Update 6-14-25:  Bloomberg did a video segment on StarGate and Abilene.  Primary job creation did not seem front and center in elected officials minds.

Update 6-23-25:  Fox West Texas ran a story on West Texas data centers and the promise of taxation.  If history is any guide, San Angelo City Council will abate 80% or more of that promise.

Update 6-25-25:  Fox West Texas ran another story on West Texas data centers and their need for power.  Their piece mentions Cloudnium.

Update 7-20-25:  The Hill reported Texas law allows:
developers of data centers or real estate to effectively secede from city authority, allowing them to drill their own wells into the city water supply without the city being able to charge them taxes or impact fees.
Update 12-16-25:  San Angelo economic developers told bitcoin miners "no" twice.  They did not say it was the Lancium crew which turned into Stargate's Giant AI facility.  They did so in a podcast which can be viewed below:


Update 12-20-25:  The Real Deal reported:
Bolt Data & Energy announced it raised $150 million in capital and struck a partnership with Texas Pacific Land Corporation, which is investing another $50 million into the venture, according to a joint press release Wednesday. The tie-up positions Bolt Data to develop large-scale data centers on Texas Pacific’s sprawling West Texas holdings, as demand for energy-hungry AI computers accelerates, Bloomberg reported.
Update 12-24-25:  City of San Angelo officials spoke with Concho Valley Homepage regarding possible data centers. 


Update 12-29-25:  

Council Member Patrick Keely will hold a Data Center Development Community Meeting on Monday, December 29, 2025 from 5:30-6:30 pm at the Downtown Library in the Brooks & Bates Room. The subject is the proposed Skybox Data Center on Highway 67 just north of city limits. Council approved the sale of 350 acres of city owned land to Skybox in March 2025. 
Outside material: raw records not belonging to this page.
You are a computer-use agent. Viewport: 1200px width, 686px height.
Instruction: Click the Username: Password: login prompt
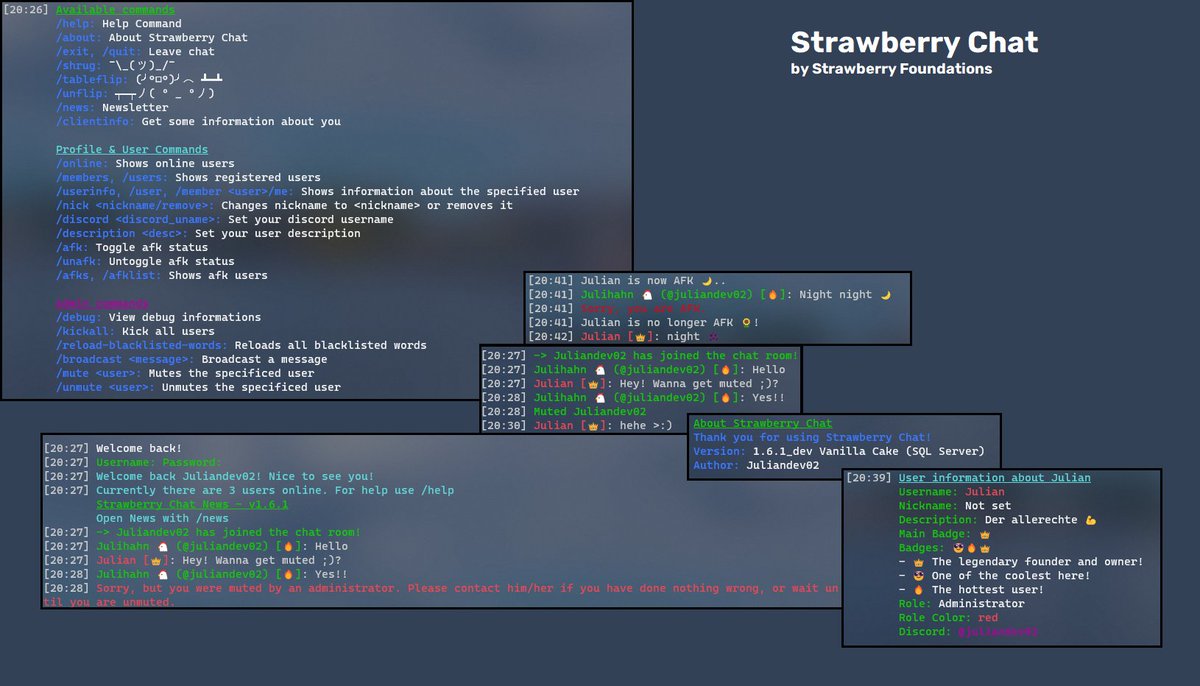[158, 463]
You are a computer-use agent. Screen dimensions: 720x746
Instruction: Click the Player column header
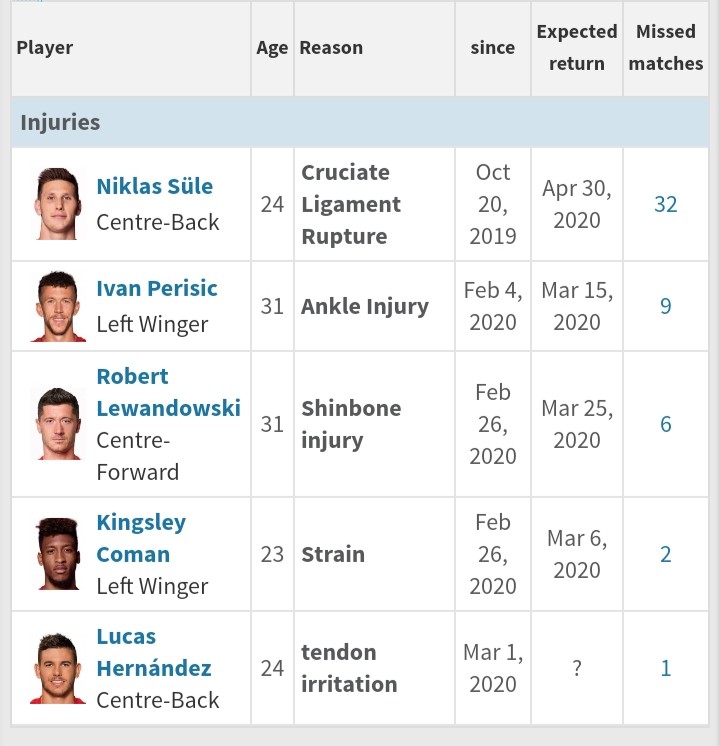pyautogui.click(x=45, y=48)
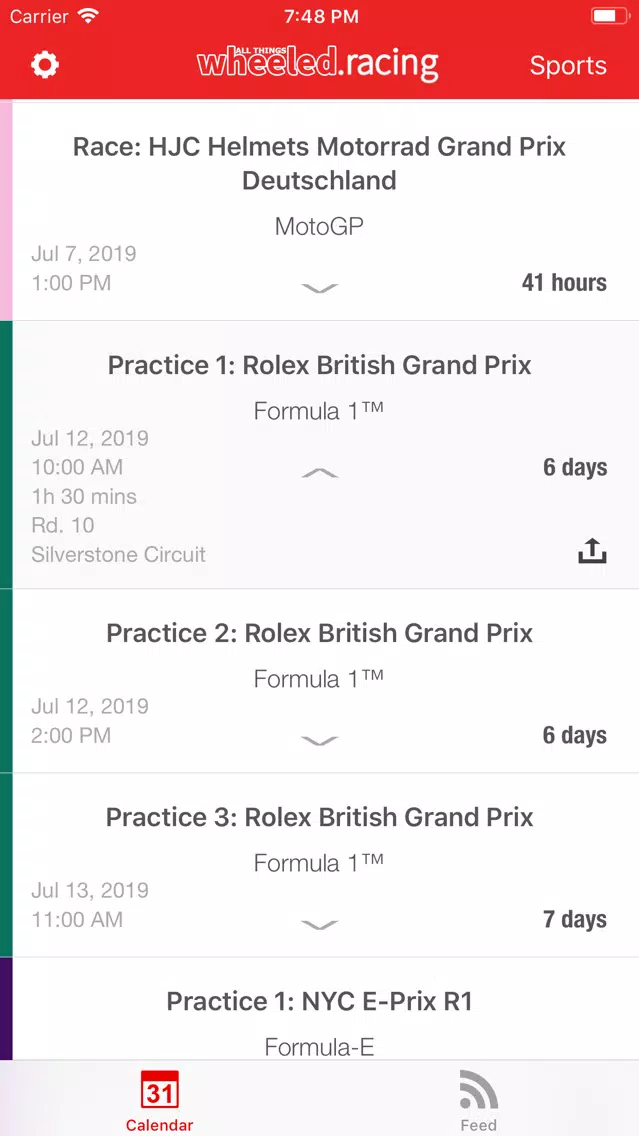Open Practice 1: NYC E-Prix R1 event
The height and width of the screenshot is (1136, 639).
point(319,1002)
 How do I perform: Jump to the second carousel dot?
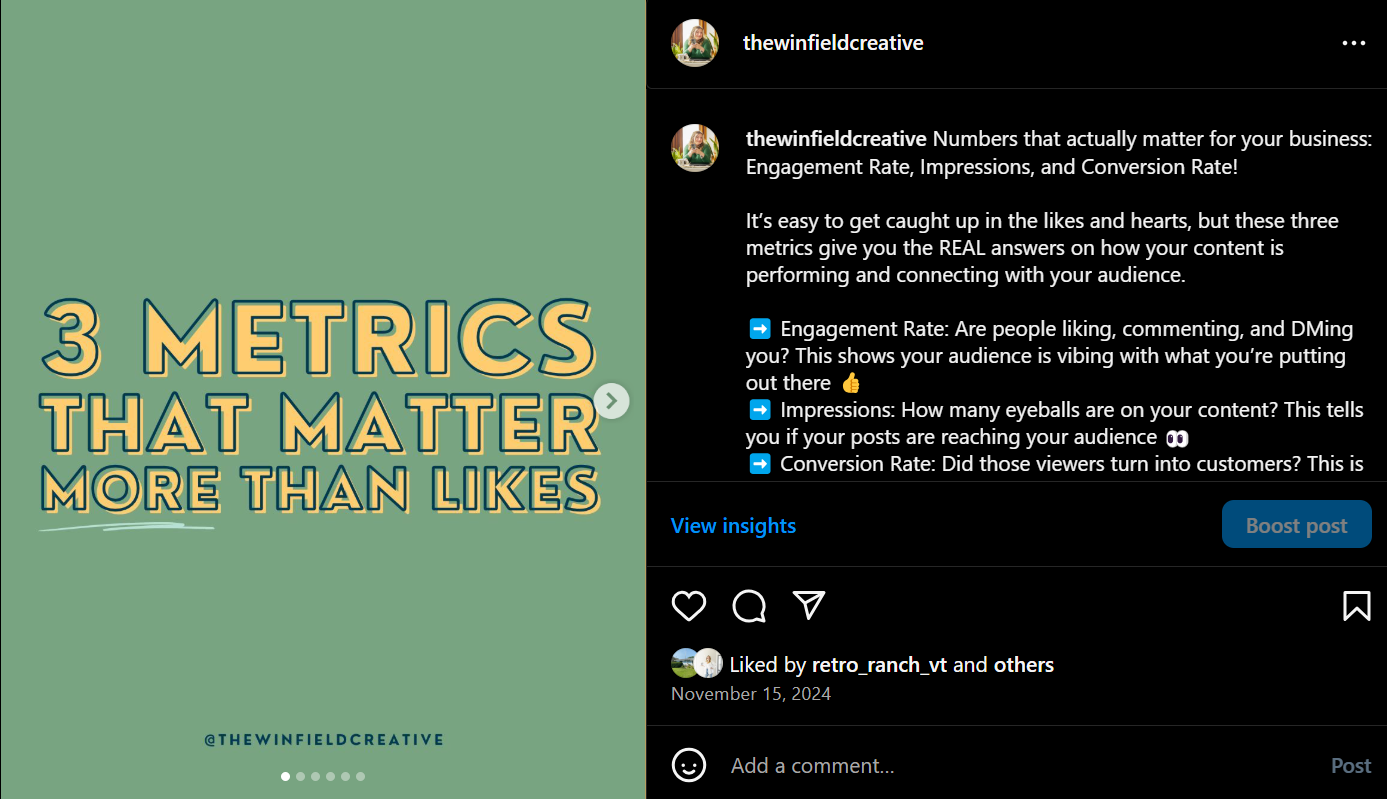[300, 776]
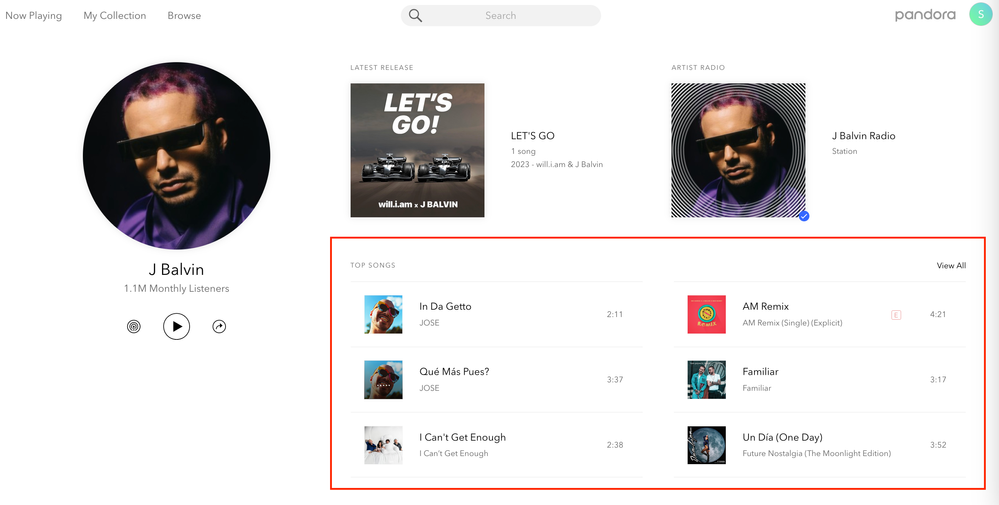Select the Browse tab
Screen dimensions: 999x505
(184, 16)
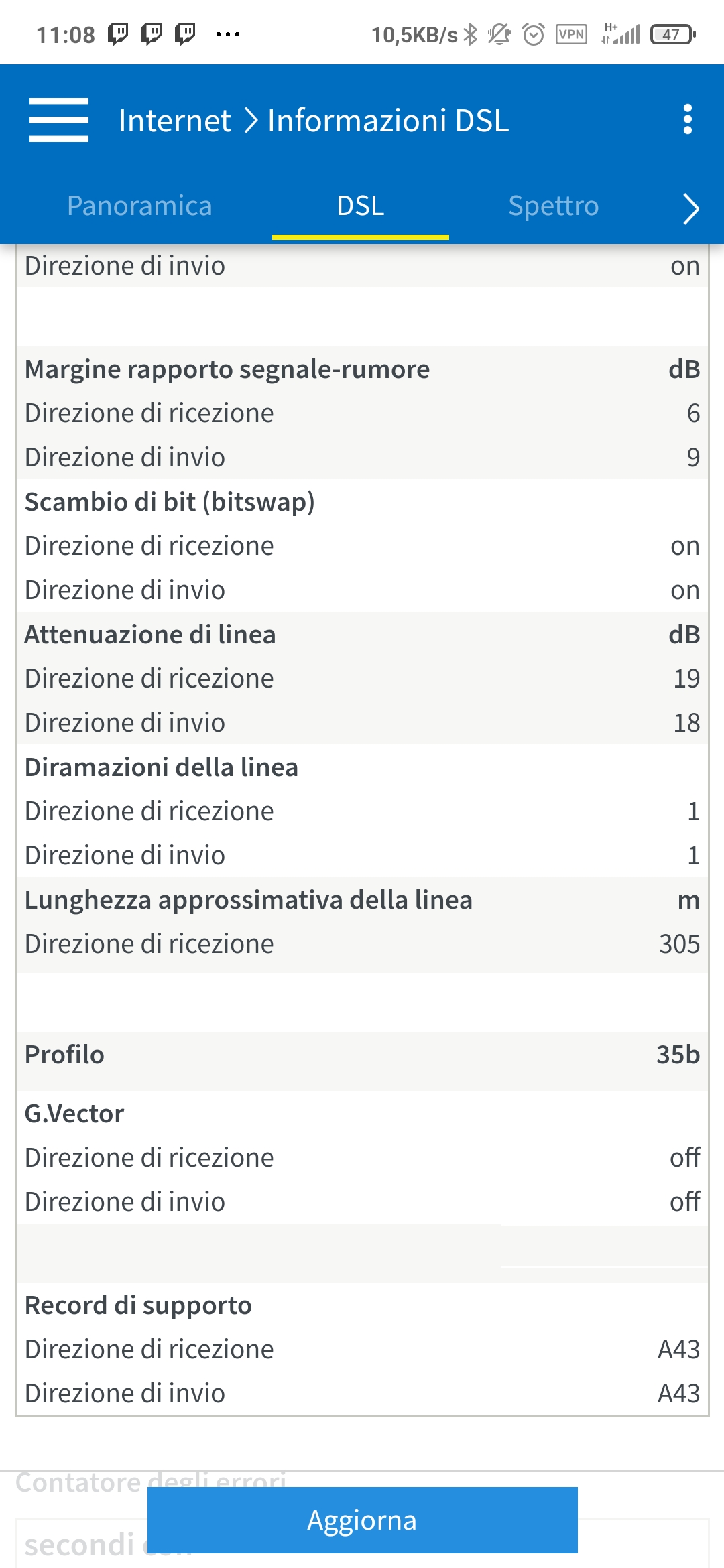Tap the right chevron to show more tabs
724x1568 pixels.
coord(691,208)
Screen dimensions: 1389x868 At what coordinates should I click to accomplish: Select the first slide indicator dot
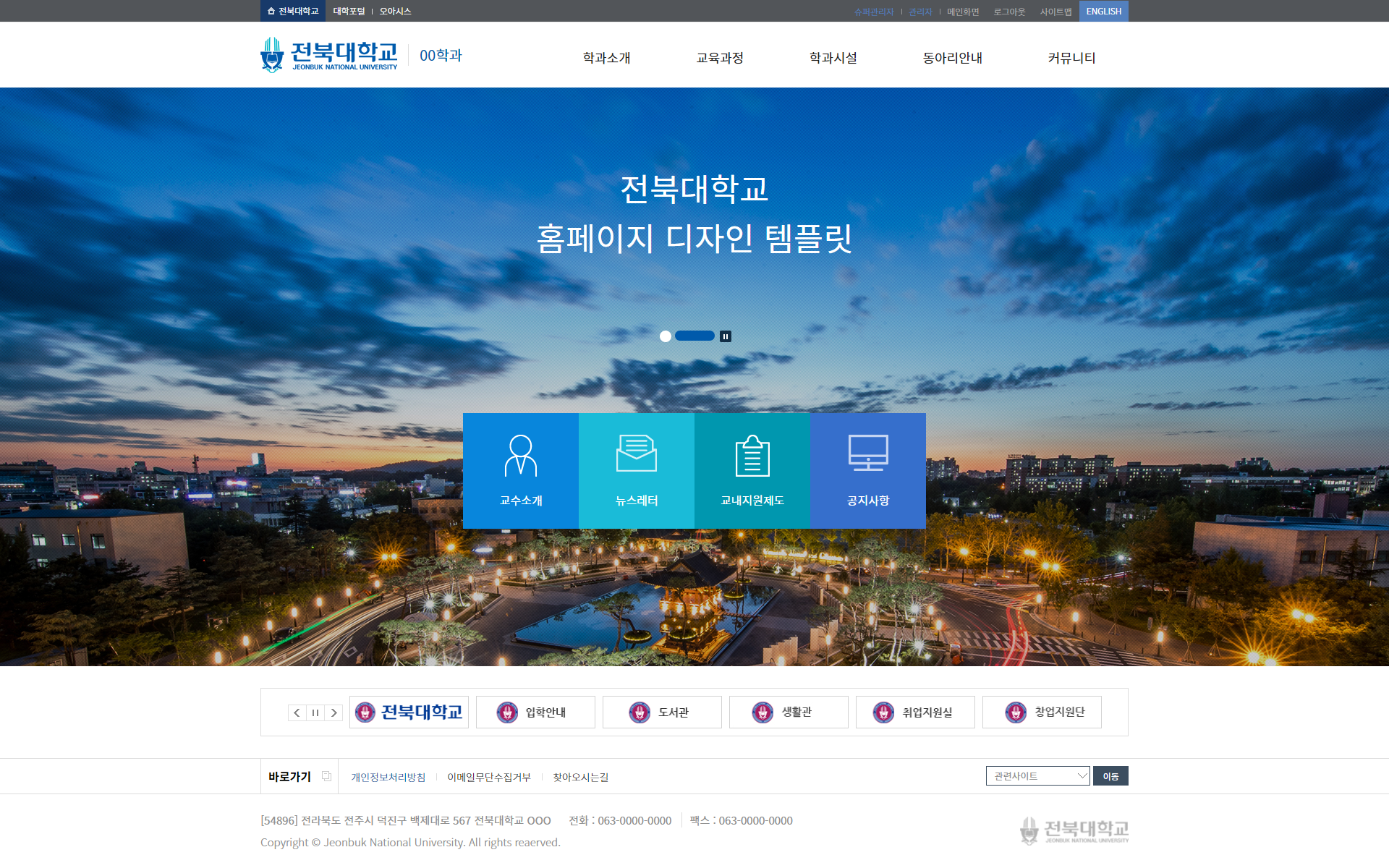[666, 336]
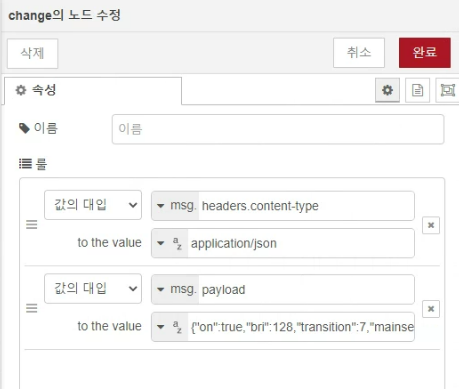
Task: Open node description document icon
Action: (417, 90)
Issues are noise pollution, water use, appropriate zoning, need for city services while residing outside city limits, traffic safety and electrical power use for the proposed 1.5 million square foot development distributed across six buildings (each of which is four stories high). 

A flyer for this public meeting states the item will be voted on at Council's next meeting on January 13, 2026.